Extract provided:
▽

Auto loan and auto insurance

If you default on your auto loan for a series of payments, your creditor can repossess your car. This can be devastating if you need your car to get to work or to go to the grocery store. And if you don’t pay your auto insurance premium, you could end up losing your insurance coverage. It’s both illegal and a liability to drive without insurance.

Auto loan borrowers who think they may have trouble making their payments should get in touch with their auto loan lender and insurance provider to see what relief programs are available. The lender may be willing to adjust your payment due date, put you on a payment plan or grant you a payment extension.

For those affected by the coronavirus… Many auto loan lenders are offering hardship programs to eligible borrowers who are affected by the coronavirus pandemic. Such programs include deferred payments, payment plans, penalty fee waivers and payment due date adjustments.

Mortgage or rent payments

During an emergency, the most important thing to do is ensure you have all the necessities covered: food, water and shelter. If you’re a renter who doesn’t make your rent payments, you could be evicted. If you own your own home and you can’t pay your mortgage, you could face foreclosure and lose your home.

Homeowners who are going through financial hardship should get in touch with their mortgage lender to see what programs are available, including forbearance, modification and refinancing. If you can’t pay your rent, try to negotiate a late payment with your landlord in writing. You can offer to pay some of the rent on time and the rest at a later date in the month, but you may have to pay a late fee.

It’s important that you pay your renter’s insurance or homeowner’s insurance premium each month. If you don’t, you could be on the hook for any damages that occur while you are the leasee or while you own the home. But you could reduce your coverage or shop around for a cheaper policy if you can’t afford to make the payment.

For those affected by the coronavirus… During the coronavirus pandemic, homeowners and some renters are protected by the Coronavirus Aid, Relief and Economic Security (CARES) Act. The legislation includes the following:

  • 60-day moratorium on foreclosures
  • Guidelines on mortgage forbearance
  • 120-day moratorium on evictions for tenants renting from a landlord with a federally backed mortgage

Many states have also suspended eviction and foreclosure proceedings. Plus, many lenders are offering coronavirus-specific hardship programs.

Utilities such as water, gas and electricity

Utilities don’t just make your home comfortable, they make it habitable. Without water or heat, you and your family could find yourselves in a dire situation. If you don’t pay your utility bills, the individual providers may cut off service within a matter of days or weeks.

△

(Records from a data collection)
▽

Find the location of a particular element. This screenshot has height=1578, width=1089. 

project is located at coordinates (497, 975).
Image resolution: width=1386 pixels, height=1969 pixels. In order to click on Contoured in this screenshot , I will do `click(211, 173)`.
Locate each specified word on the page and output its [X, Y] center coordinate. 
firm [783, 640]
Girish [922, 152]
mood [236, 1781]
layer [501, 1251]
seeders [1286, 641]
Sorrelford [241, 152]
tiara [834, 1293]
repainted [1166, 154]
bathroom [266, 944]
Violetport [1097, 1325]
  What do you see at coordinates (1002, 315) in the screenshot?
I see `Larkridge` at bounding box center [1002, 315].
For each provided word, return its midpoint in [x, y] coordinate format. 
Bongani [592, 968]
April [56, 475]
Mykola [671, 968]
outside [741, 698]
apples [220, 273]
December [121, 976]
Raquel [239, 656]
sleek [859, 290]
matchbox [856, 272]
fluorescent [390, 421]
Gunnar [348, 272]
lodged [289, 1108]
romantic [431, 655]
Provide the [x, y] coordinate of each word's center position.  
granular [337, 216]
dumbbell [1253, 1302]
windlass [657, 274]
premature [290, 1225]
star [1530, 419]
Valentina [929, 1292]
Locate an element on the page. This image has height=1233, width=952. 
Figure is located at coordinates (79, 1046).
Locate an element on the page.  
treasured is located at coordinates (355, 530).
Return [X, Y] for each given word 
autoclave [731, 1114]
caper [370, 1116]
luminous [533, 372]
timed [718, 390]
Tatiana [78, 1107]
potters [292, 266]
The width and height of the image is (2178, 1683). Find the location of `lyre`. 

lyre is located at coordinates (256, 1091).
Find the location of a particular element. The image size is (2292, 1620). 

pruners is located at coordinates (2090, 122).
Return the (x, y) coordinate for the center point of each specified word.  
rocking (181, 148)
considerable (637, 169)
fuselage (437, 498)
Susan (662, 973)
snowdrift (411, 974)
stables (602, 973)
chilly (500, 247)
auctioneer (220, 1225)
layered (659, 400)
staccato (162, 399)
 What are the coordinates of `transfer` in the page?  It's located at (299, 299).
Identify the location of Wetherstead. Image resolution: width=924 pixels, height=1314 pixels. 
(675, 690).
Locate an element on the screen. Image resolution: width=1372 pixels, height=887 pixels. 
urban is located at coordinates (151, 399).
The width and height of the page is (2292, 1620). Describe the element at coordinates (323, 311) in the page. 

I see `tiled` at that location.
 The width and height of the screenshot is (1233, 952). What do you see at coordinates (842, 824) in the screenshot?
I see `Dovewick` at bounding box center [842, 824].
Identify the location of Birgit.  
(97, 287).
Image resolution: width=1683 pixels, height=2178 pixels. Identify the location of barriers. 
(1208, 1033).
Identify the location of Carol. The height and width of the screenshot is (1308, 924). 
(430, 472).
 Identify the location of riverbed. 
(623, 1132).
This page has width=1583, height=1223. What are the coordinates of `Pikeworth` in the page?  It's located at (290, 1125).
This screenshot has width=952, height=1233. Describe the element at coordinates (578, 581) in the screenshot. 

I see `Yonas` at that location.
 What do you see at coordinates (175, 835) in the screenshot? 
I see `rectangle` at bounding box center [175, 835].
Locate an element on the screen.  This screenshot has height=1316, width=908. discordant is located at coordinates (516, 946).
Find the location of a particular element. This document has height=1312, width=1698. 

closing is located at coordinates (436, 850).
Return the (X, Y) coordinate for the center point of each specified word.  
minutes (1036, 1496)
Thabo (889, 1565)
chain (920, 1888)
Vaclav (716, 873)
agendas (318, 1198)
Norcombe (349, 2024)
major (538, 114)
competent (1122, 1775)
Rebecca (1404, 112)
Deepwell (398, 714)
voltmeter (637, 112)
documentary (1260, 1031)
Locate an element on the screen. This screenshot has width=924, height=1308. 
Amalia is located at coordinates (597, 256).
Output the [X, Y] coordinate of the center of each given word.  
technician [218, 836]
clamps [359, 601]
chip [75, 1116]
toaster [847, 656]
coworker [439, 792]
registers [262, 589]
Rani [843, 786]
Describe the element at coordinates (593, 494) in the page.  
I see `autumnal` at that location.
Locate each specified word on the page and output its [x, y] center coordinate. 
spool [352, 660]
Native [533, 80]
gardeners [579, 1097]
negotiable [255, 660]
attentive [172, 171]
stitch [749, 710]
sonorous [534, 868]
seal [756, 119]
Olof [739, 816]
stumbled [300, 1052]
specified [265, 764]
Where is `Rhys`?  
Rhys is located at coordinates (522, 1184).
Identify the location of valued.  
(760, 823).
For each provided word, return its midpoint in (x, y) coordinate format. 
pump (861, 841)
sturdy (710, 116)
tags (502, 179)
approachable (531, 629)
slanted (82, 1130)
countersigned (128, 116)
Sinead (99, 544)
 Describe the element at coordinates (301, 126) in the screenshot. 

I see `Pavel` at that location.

△

Work task: Extend the passage on which bills to keep paying during financial hardship, picking up after its final sentence.

Task result:
If you’re having a hard time keeping up with your utility payments, you may qualify for relief. Get in touch with your utility companies to see what programs are available, such as reduced rates and energy savings programs. You may also qualify for a payment assistance program, such as the Low Income Home Energy Assistance Program offered by the federal government.

For those affected by the coronavirus… Congress has demanded that utility companies halt shut-offs during the COVID-19 outbreak, although there has been no federal legislation requiring companies to comply yet. While companies in many states have obliged, there are reports of utility companies in some towns continuing with shut-offs.

Court-ordered debts like child support

Parents who owe child support are legally obligated to keep making payments. If you don’t pay, the Office of Child Support Enforcement can withhold your income and retirement, set liens on your property, intercept a tax refund and levy your bank accounts.

Failing to pay court-ordered debts can result in wage garnishment, bank account seizure, property seizure and even imprisonment. Other court-ordered debts include court judgment debt (including when a creditor sues you over a debt, and criminal justice debt (including court fees and fines associated with a criminal charge).

For those affected by the coronavirus… Your entire Economic Impact Payment, the one-time $1,200 stimulus payment offered to many American taxpayers with Social Security numbers, can be garnished to repay your child support debt. There are no exceptions for financial hardship.

Debt collection has not stopped due to the coronavirus, and your creditors may still garnish your wages and even your stimulus check during this time.

Debts that are a lower priority if you’re struggling

Bills that can be a lower priority
What happens when you don’t pay?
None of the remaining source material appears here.